- From: Norman Walsh <Norman.Walsh@Sun.COM>
- Date: Thu, 01 Feb 2007 07:32:26 -0800
- To: public-xml-processing-model-wg@w3.org
- Message-ID: <87lkjhyjud.fsf@nwalsh.com>
/ Alessandro Vernet <avernet@orbeon.com> was heard to say: | On 1/31/07, Norman Walsh <Norman.Walsh@sun.com> wrote: |> I think we want an XSLT1 component that processes XSLT 2.0 stylesheets |> in forwards compatibility mode and an XSLT2 component that processes |> XML 1.0 stylesheets in backwards compatibility mode. |> |> Defining a single component that does both puts a significant burden |> on implementors and users, IMHO. | | On which way would this make it easier for implementors? I can see | that with 2 distinct components implementors won't need write code | that looks at the version attribute to decide which XSLT engine to | use, but I wouldn't consider this a significant burden. | | What about users: in which way would two components make this simpler | for users?

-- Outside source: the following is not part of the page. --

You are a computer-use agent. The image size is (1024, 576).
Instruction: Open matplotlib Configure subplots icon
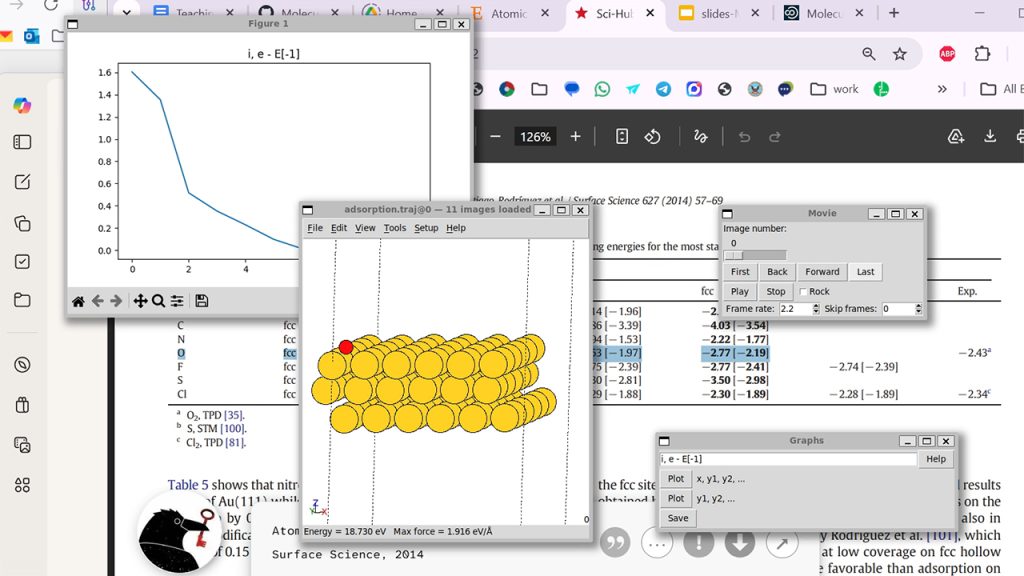pyautogui.click(x=177, y=301)
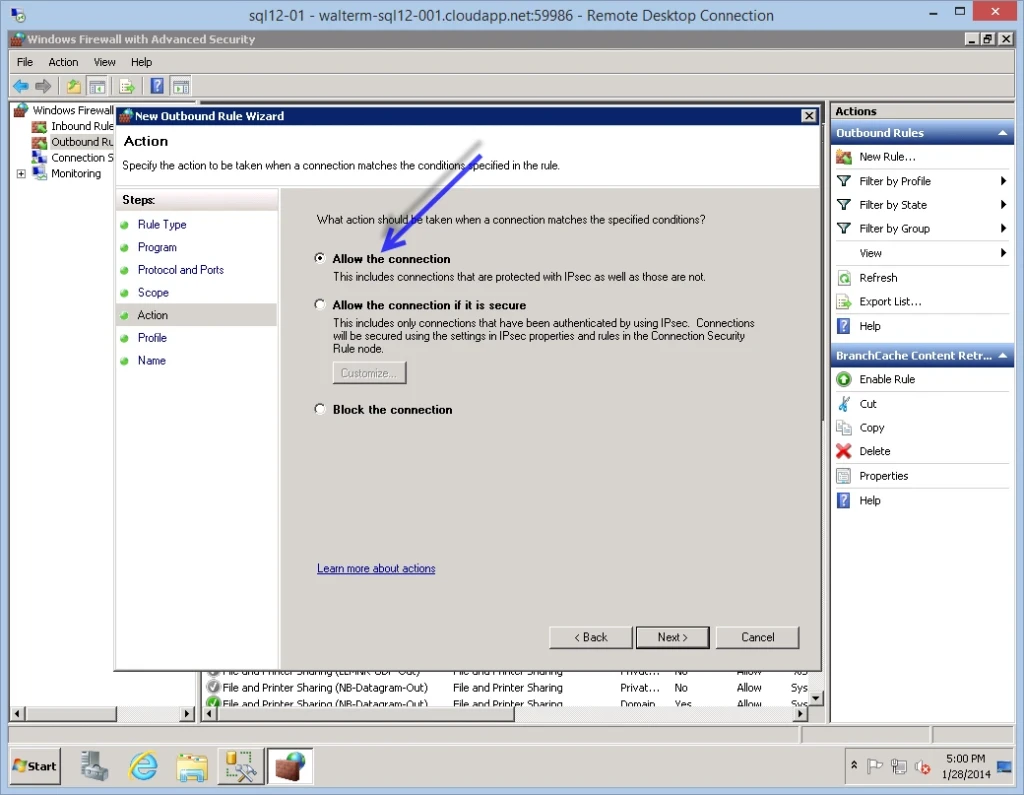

Isn't this creating unnecessary burden by asking them to | specify the version both in the stylesheet and in the component name? XSLT has well defined semantics for running a 1.0 stylesheet through a 2.0 processor and vice versa. It simply isn't the case that looking at the version attribute on the root element of the initial stylesheet element tells you what processor to run. Besides which, there's the extra complication about whether sequences are allowed, etc. I don't see any benefit in adding a notion of chameleon components to our language. Be seeing you, norm -- Norman Walsh XML Standards Architect Sun Microsystems, Inc.